The Taylor Made Life

Done and Ordered.


Yesterday we got home from our vacation to a USPS certified letter from our agency! As we tore it open we found our final judgement papers. Three pages full of legal jargon that contained one sentence that I can’t even type without tears flowing…


“The minor child subject to the Petition shall henceforth be legally known as Jaylen Lee Taylor. Done and ordered.


Are. You. Kidding. Me.


While we started our parenting adventure on May 9th (which we know never ends), we have officially reached the final destination of this adoption journey. The ONLY way we got to this final destination is through prayer and faith. One thing you have to understand if you aren’t familiar with adoption is that nothing feels official until you get this final judgement.


Did we get matched? Yes.

Did we bring Jaylen home? Yes.

Have we completed all of our home studies? Yes.

Has the birth mother explained multiple times that she is so pleased with her decision? Yes.

Have we cared for and loved Jaylen to the best of our humanly possible ability? Of course.
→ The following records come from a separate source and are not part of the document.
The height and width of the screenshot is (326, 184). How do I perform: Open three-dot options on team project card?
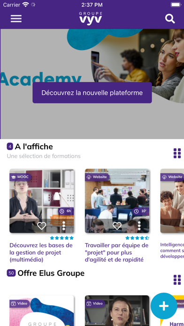139,226
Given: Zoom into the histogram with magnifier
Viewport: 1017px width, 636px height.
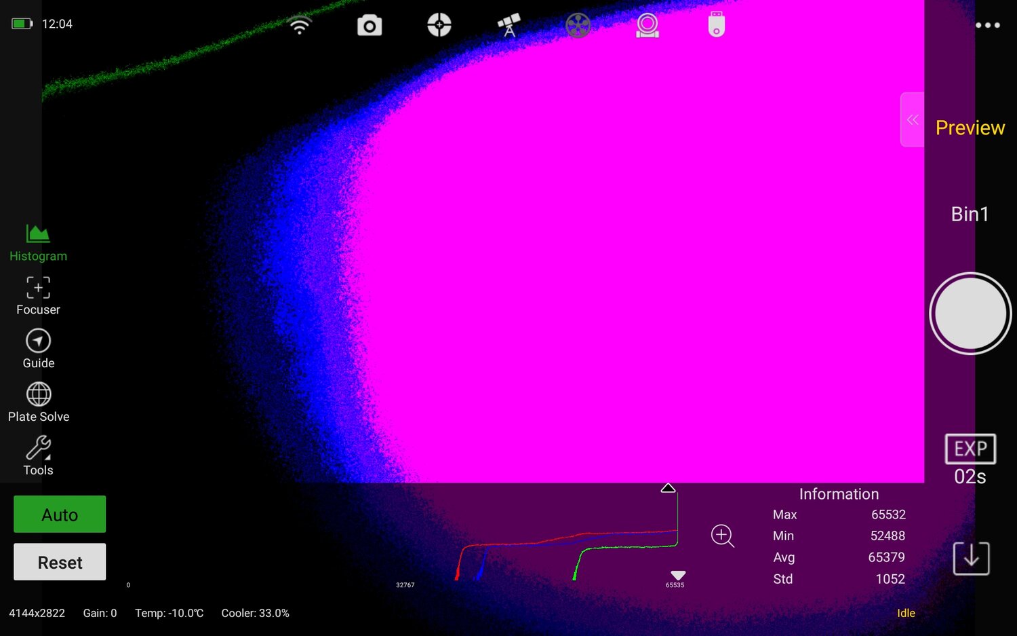Looking at the screenshot, I should [722, 536].
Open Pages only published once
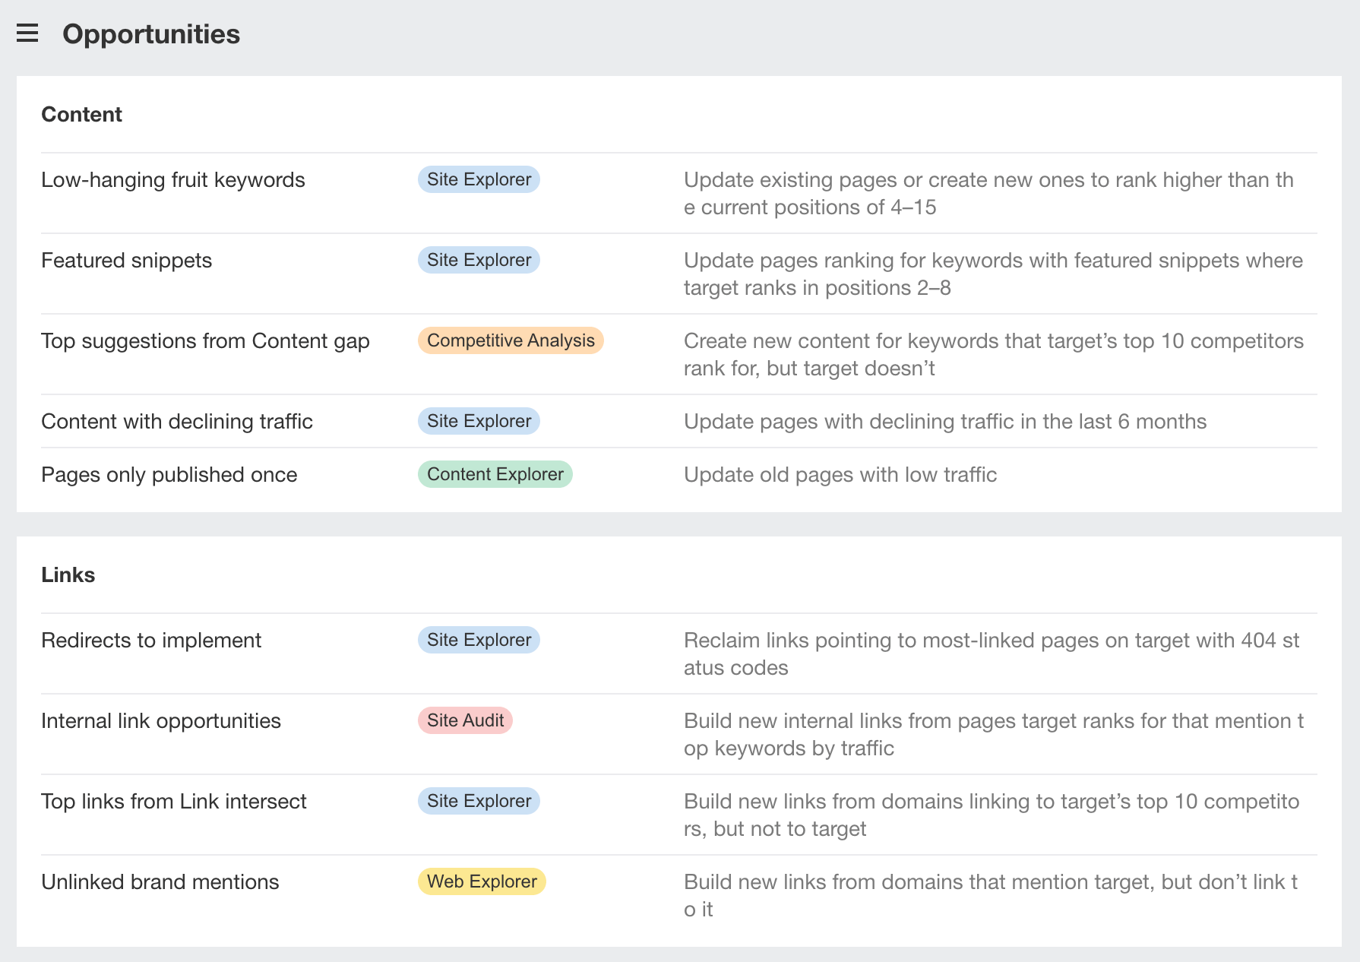 pyautogui.click(x=169, y=475)
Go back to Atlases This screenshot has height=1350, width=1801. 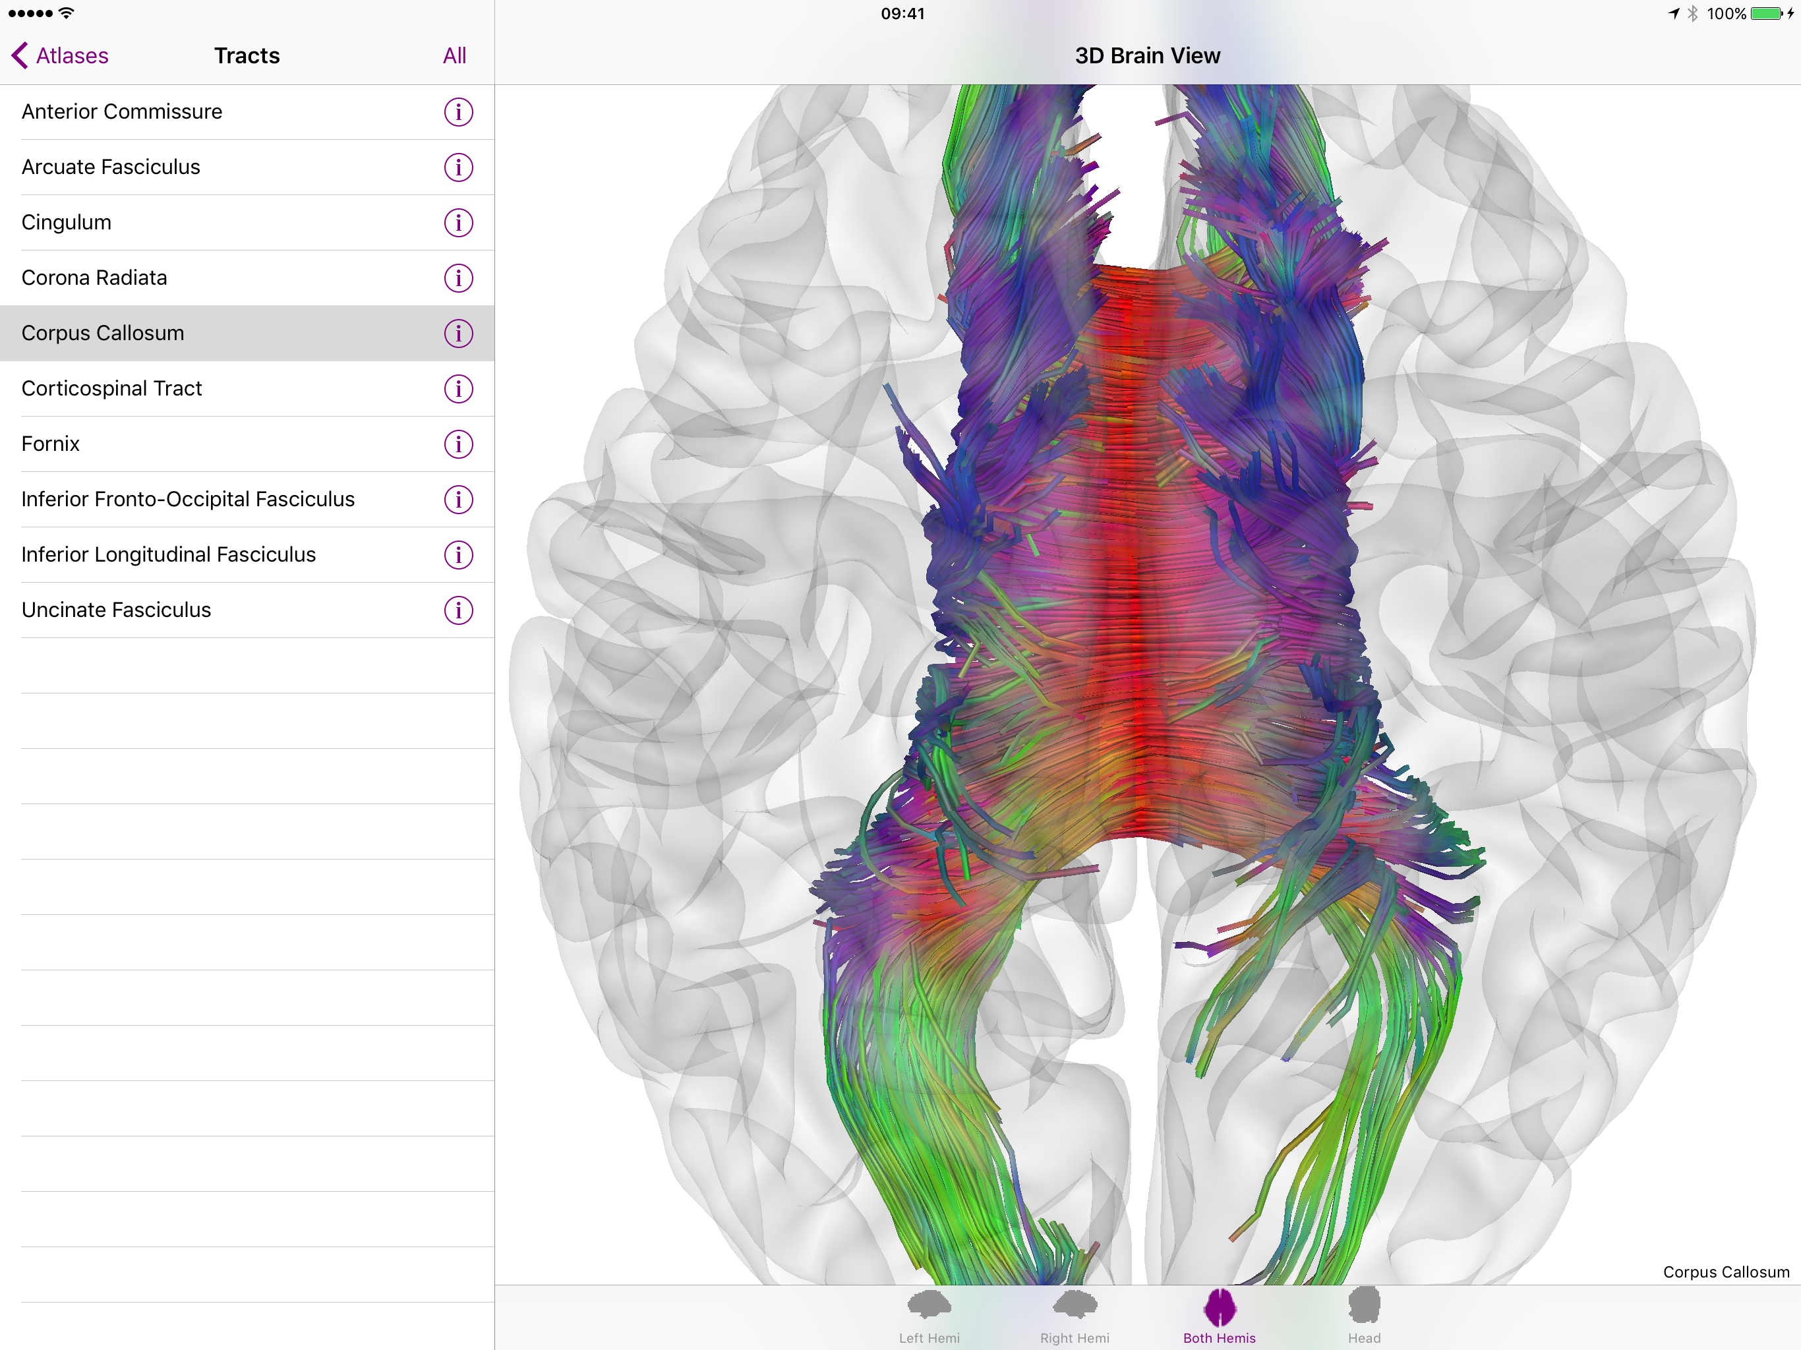[x=60, y=55]
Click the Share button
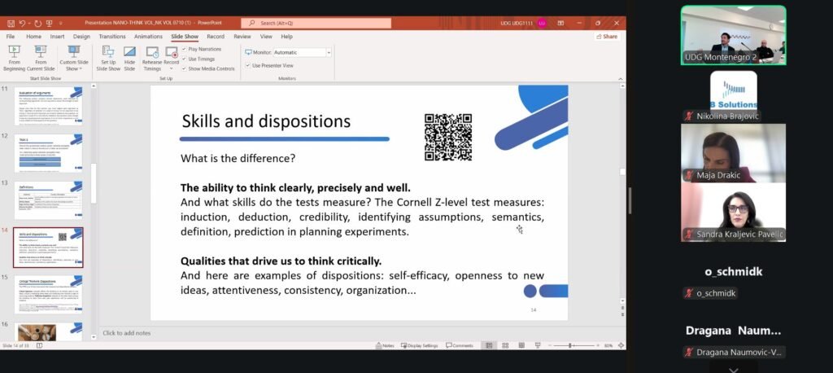 click(x=607, y=37)
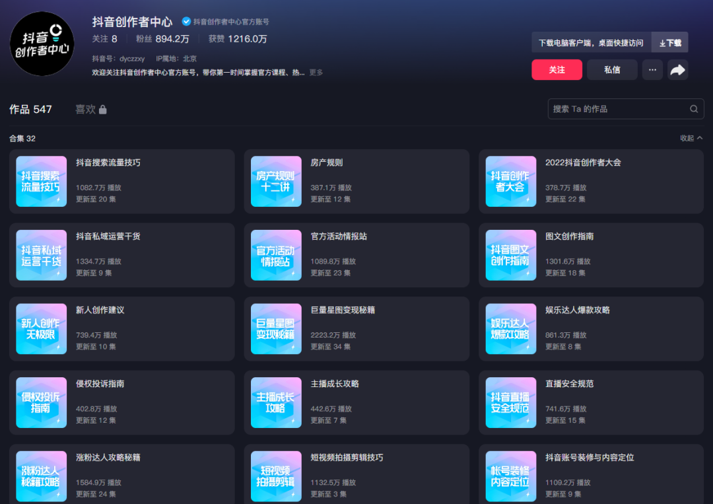Screen dimensions: 713x504
Task: Switch to the 作品 tab
Action: (30, 109)
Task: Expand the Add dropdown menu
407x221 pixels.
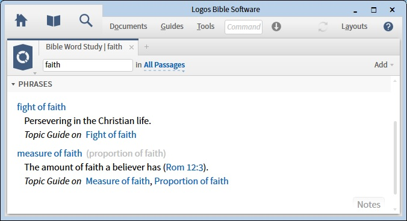Action: tap(384, 64)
But…adoptive parents (I think I speak for most, not all) still play a mind game of “What if something changes?” There is a constant mental countdown of when finalization will occur (typically 90 days depending on court scheduling). And the Taylor Family finalization occurred on Tuesday, September 15th.

Because I love telling stories and because if you know me at all you know nothing goes as planned...here's the story of our finalization.


On August 6th, we received the exciting email with our upcoming date and time for "Court". The email explained that due to COVID-19 we cannot have our finalization in court so it will be via Zoom, but we are to present ourselves in a "professional and court-like" manner. We were allowed to have family log into the "court room" but they cannot have microphone or video on.


I'm a planner. I like control (shocker). I like organization. On August 6th, we let everyone know the "plan" for Sept. 15th. Grandparents would stand behind us and be in the background of the Zoom. Siblings would be in their respective homes logged on. We scheduled a photographer to come into the home to secretly take pictures of the big Zoom meeting since snapping pictures with an iPhone and taking screenshots of the Zoom probably isn't being "court-like". It was all planned.


The evening before the "Court Date" Drew set up my computer in the family room because it is the more updated and efficient computer. All we needed to do was log in right before the scheduled time. We were ready.


The morning of we go to log in about 5 minutes before the proceedings begin and my updated, efficient, trusty computer crashes. Completely. Nothing is working. The blue screen of death and the spinning circle (y'all know what I'm talking about) just keeps spinning.


So we grab another computer. It doesn't have the Zoom app. Can't use it. Nana, the photographer, and Papa are all working on the trusty computer to try to get it up and running. Time is now 1 minute away from proceedings beginning.


We log into Drew's phone but it's taking forever and we are wondering how we are going to hold the phone, Jaylen, our paperwork, and still look "professional" and calm and put together. Flustered, we get in 3 minutes late. The doubts were swimming in my brain. "This is it. I cannot log into a finalization court date on time which obviously means we are an unfit mother and father so the judge isn't going to grant this final judgement and Jaylen is going to be in limbo. Stay calm. Just breathe." I know. Not dramatic at all.

But, the judge was so gracious! He totally understood the delay and that technology is just not reliable. Then as I feel like we have it all together and were "professional" the judge asks us for our drivers license. What?! That wasn't in the email. I have ZERO idea of where my wallet is at this moment. Drew's a lucky dog and has one of those card holders on the back of his phone. So again, the doubts. "This lady can't even find her driver's license. How can she care of a baby?"

Pops goes to grab the entire middle console compartment out of my car, literally the entire insert. Photographer grabs the diaper bag and starts digging. Someone else grabbed my purse and dumped it. Finally, the driver's license arrives in my hand as I casually small talk with the judge by myself (Drew was helping tear the house/car/bags apart). All is good. "Your Honor, please do not mind the sweat dripping down my face, I'm just a little flustered."


The court begins and the Judge beautifully illustrated how adoption is forever. Even when Drew and I pass on, we will be Jaylen's mommy and daddy. We will be the two individuals who taught him his life lessons, created family traditions for him to pass on, raised him to be a gentleman. It is forever.


And at about 11:30am on September 15th, despite the chaos and doubts that continued to cloud my head until the last second, the Judge ordered a little boy's birth certificate to reflect our last name. Forever.

Thank you Elyse Anna Photography for the beautiful pictures!